The residual plots above confirm to me that there is autocorrelation, given the apparent trend in the residuals. This confirms to me the bias in my model and theres much more work to be done. Some variables are either over or under estimated to the true value; that can cause problems in a more serious study. I focused more on the signs rather than the coeffiicents for that reason. The signs for the most part appear to make sense to the previous figures I looked into.
More can definately be said about the determinants of voting share than with the variables I used in this excersize. Some variables I think would really be useful in further excersizes are campaign spending data (Webber & Cutts, 2010). Another group of variables I think would be useful to look into are employment type variables, such as the number of people working in the public sector, transit, healthcare, etc. Maybe a look into how many people have white collar and blue collar jobs for each county would be good (for this option, I dont know if its plausible right now).
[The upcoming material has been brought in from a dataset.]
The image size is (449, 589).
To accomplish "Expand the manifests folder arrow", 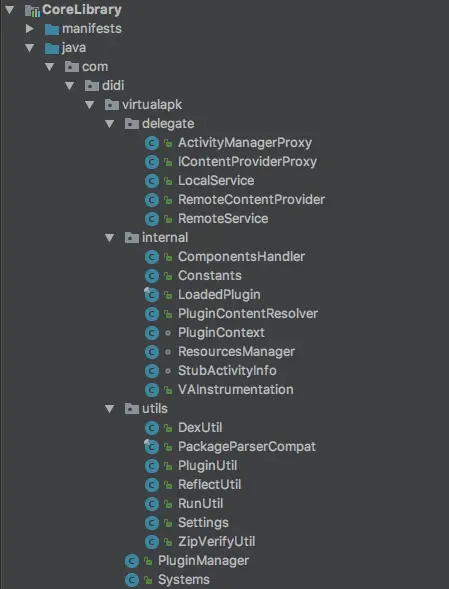I will 30,29.
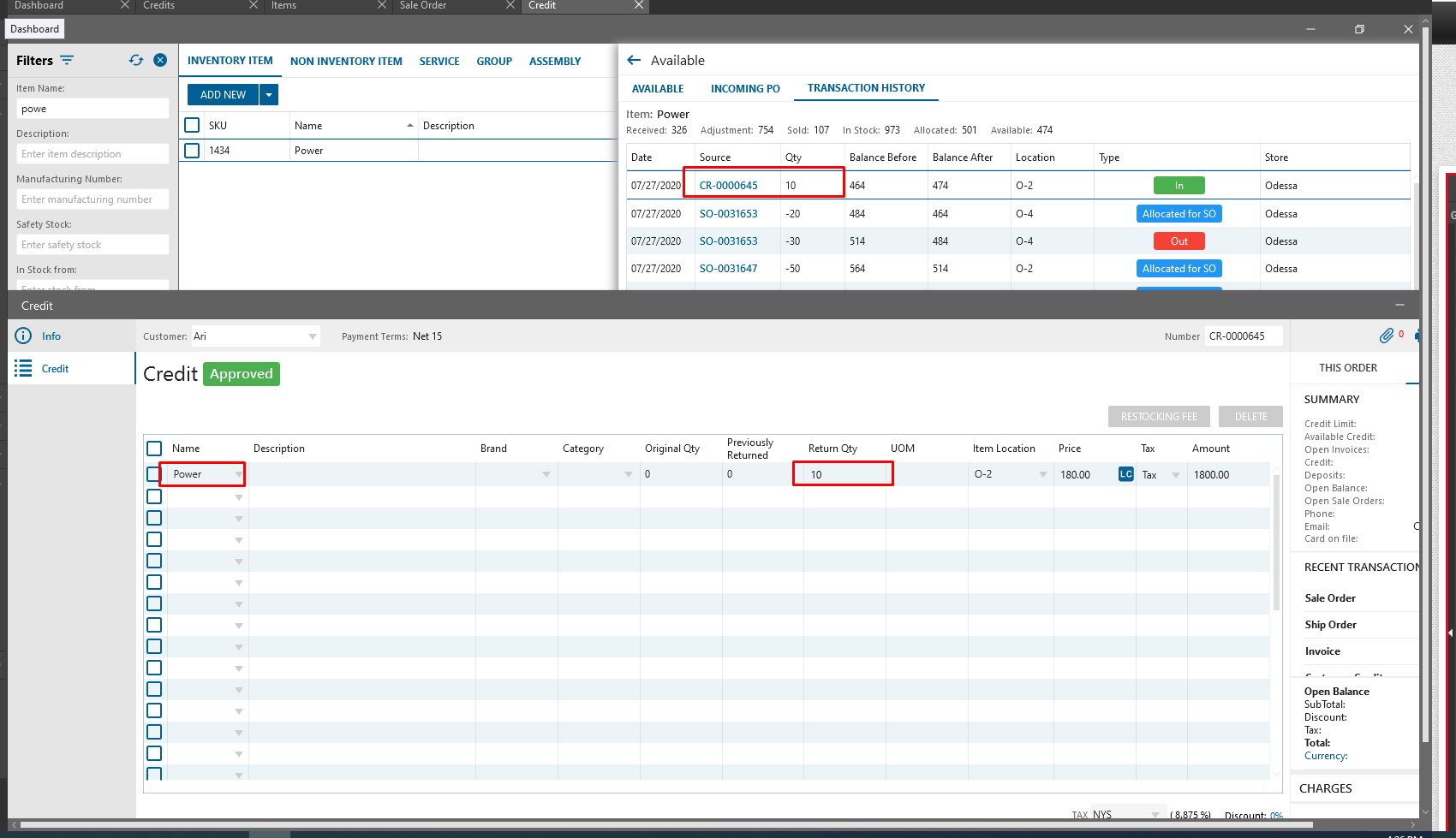The width and height of the screenshot is (1456, 838).
Task: Check the checkbox for SKU 1434
Action: tap(193, 151)
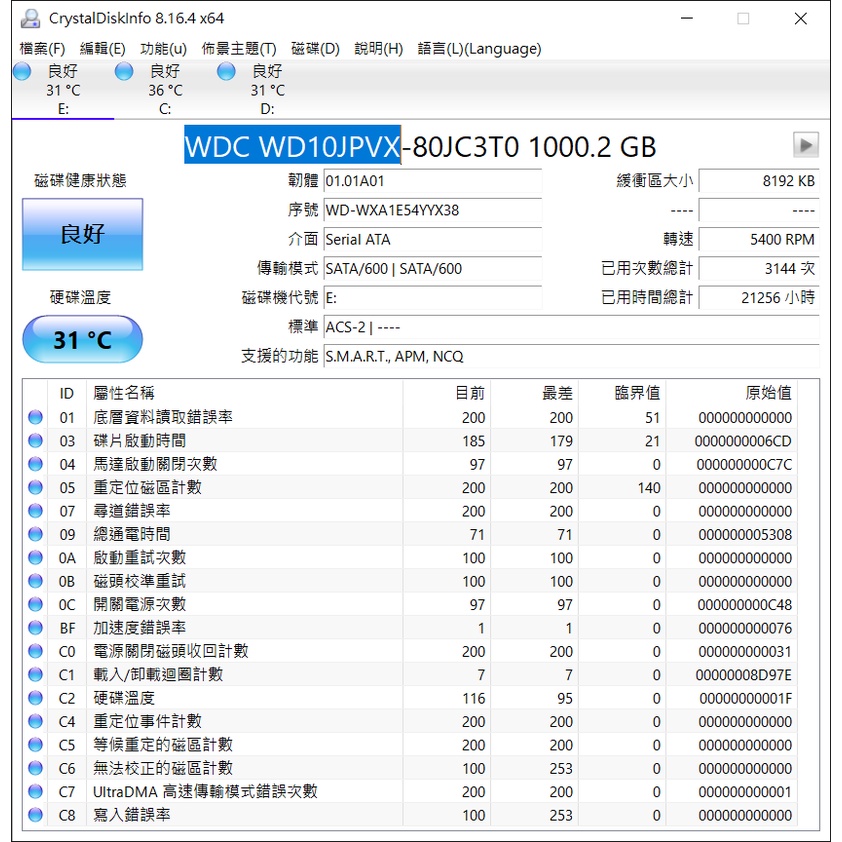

This excersize was pretty fun. The models that I ran showed me Clinton was very much dominating the vote share through and through against Sanders. That being said, if this was a very serious study, I would have wasted a bit of my time. This duality concept that I put forward in observation proved to have made its way into my regression results. While each model provided the same significant variables for both candidates, I was pretty much better off focusing on just (either) one of the candidates given their unique situation. This was a 2 man (well, man-woman) race for a while (up until a few months ago), and given this dual relationship, whatever trends you saw for one candidate would be associated with a reversed kind of trend for the other. In this case, where Clinton had negative relationships, Sanders had positive ones and vice versa.
For those who care to know about Primaries and Caucuses (if you dont), heres a video.
This is crucial because it turns out, as Oliver hinted, the Democratic Party has two ways for people to vote: those are the Primaries (voting all day long) and Caucuses (public voting in a specific time). Winning primaries and caucuses (and by particular margins) are ways to get a lot of Delegates and Super Delegates (the latter exclusive to the Democratic Party). They are needed to get the Democratic nomination. Clinton has been ahead of Sanders in the same way Obama was ahead of Clinton back in 2008 primarily because of the delegate and the super delegate count, which indicates that more supporters of Clinton are able to head on to the Primaries and Caucuses. If it seems like Sanders has been winning states and gaining popularity, well youre not kidding yourself. He has been very popular among independent voters (Hanley, 2016; Hopkins, 2016) and has been dominating Caucuses. The problem with that is the barriers to voting for independent voters in states with closed Primaries (like NY), where not being affiliated to a party can screw you out of a chance to vote, and that not every state has a Caucus. I think its fair to assume Sanders is the champion of the Caucuses, while Clinton has been the champion of the Primaries.